Extending Tokyo Cabinet DB with Lua
Tokyo Cabinet is a trove of hidden of gems, the more you learn about it, the more you will appreciate the design and technical decisions behind it. By database standards it is a young project (started in 2007), but since it is a successor to the QDBM project developed by Hirabayashi-san (2000-2007), we could make the argument that it has been, in fact, nine years in the making.
Best of all, the rewrite allowed the project to shed its past baggage and build on a more modern stack with a better perspective of the required features for a modern deployment (Drizzle is another recent example from the MySQL camp). Case in point, Tokyo Tyrant supports Lua scripting on the server, allowing us to add arbitrary user defined functions (UDF’s in MySQL parlance) and to extend the database itself!
Lowering the Barrier With Lua Scripting
If you have played with Lego Mindstorms, or ever tried to script your phone or a gaming environment (WoW), chances are you’ve worked with Lua. Due to its extremely small footprint (~212kb for source, documentation, and examples), fast interpreter, portability and easy to understand syntax it has become the de-facto embedded scripting language for many applications. Explore the available tutorials, or pick up “Programming Lua” by the creator of the language for a more in depth look, it’s a fun language!
So why is Lua scripting such an exciting feature for Tokyo Tyrant? Because it lowers the barrier for programming and extending the database by an order of magnitude! If you have ever worked with MySQL UDF functions, you’ll definitely appreciate the ease and the speed of development. No need for mucking with internal API’s, nothing to compile or link against, and execution is done within a stable and sandboxed environment.
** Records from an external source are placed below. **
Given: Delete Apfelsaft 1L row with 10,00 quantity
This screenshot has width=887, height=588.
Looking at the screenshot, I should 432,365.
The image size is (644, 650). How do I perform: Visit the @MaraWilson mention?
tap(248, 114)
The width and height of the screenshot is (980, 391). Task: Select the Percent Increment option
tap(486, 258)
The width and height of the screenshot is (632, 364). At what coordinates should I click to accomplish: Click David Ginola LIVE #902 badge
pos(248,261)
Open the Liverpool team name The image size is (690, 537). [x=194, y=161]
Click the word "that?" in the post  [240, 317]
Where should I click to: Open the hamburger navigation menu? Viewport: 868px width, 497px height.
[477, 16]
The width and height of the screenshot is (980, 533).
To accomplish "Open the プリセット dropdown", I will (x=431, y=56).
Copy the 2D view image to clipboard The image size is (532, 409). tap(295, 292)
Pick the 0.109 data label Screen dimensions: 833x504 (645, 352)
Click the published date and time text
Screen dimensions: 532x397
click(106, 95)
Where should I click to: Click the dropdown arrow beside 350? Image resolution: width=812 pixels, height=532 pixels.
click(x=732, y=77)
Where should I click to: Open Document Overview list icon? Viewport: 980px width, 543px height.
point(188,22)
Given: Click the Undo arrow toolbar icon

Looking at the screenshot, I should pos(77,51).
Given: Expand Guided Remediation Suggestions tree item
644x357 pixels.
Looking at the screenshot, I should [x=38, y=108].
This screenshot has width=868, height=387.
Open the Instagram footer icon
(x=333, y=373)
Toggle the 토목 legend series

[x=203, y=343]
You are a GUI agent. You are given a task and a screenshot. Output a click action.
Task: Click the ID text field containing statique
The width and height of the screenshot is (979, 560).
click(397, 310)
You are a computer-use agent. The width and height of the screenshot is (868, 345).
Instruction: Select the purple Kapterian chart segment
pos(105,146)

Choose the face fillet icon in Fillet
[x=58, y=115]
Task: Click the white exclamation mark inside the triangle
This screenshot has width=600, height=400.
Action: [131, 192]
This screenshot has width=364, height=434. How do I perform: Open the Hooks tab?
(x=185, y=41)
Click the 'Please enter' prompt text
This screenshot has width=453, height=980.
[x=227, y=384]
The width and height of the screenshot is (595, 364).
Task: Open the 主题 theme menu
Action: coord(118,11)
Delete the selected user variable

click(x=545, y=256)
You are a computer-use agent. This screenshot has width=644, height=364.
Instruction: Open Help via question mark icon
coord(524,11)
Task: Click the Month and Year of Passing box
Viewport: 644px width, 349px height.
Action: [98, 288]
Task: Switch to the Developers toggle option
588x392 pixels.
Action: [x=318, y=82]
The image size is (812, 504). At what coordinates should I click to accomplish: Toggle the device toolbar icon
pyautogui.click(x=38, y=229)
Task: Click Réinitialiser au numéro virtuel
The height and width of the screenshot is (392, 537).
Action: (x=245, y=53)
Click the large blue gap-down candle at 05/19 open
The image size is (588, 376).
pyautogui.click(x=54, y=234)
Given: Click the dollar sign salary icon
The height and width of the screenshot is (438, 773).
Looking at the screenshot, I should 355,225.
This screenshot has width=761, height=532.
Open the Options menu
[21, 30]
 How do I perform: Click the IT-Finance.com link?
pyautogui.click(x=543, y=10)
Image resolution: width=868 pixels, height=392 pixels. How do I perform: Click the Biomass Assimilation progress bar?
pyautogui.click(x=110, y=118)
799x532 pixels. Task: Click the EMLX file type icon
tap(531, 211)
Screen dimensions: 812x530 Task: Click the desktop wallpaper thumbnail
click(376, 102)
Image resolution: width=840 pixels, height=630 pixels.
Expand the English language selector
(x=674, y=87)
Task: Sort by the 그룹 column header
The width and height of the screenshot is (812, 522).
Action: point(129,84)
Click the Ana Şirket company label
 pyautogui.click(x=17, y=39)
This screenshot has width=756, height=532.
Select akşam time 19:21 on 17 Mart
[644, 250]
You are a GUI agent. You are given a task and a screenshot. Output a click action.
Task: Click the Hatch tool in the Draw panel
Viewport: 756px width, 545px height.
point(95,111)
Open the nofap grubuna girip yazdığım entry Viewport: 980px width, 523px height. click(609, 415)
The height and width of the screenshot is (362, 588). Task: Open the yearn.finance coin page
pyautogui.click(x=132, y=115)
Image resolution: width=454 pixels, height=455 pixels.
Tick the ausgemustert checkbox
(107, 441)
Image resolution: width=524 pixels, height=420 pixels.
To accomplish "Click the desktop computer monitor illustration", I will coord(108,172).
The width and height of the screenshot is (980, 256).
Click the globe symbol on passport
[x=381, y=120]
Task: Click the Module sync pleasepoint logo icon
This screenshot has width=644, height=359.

Extending Tokyo Tyrant with Lua
Anytime you bootup a Tokyo Tyrant server you can tell it to load arbitrary Lua code alongside which will then be evaluated at runtime if the client requests it. From there, the developer of the extension has full access to the incoming request and the underlying Tokyo Cabinet database, allowing us to inject arbitrary functionality. To get a flavor for the workflow, take a look at some of the examples in the following slides:
Extending Tokyo Cabinet with Lua: InfoQ video from FutureRuby ‘09 (~30 mins)
Because the Lua scripting interface is relatively new, the number of available extensions and documentation is not very large. For that reason, I’ve started the tokyo-recipes repo on GitHub, in which I’ve aggregated some of the available extensions, and added extra documentation and examples to help grease the wheels: TTL functionality (ala memcached), working with Sets (ala Redis), session timestamping and a wordcount map-reduce example just to name a few. Give it a try, it is an extremely powerful feature!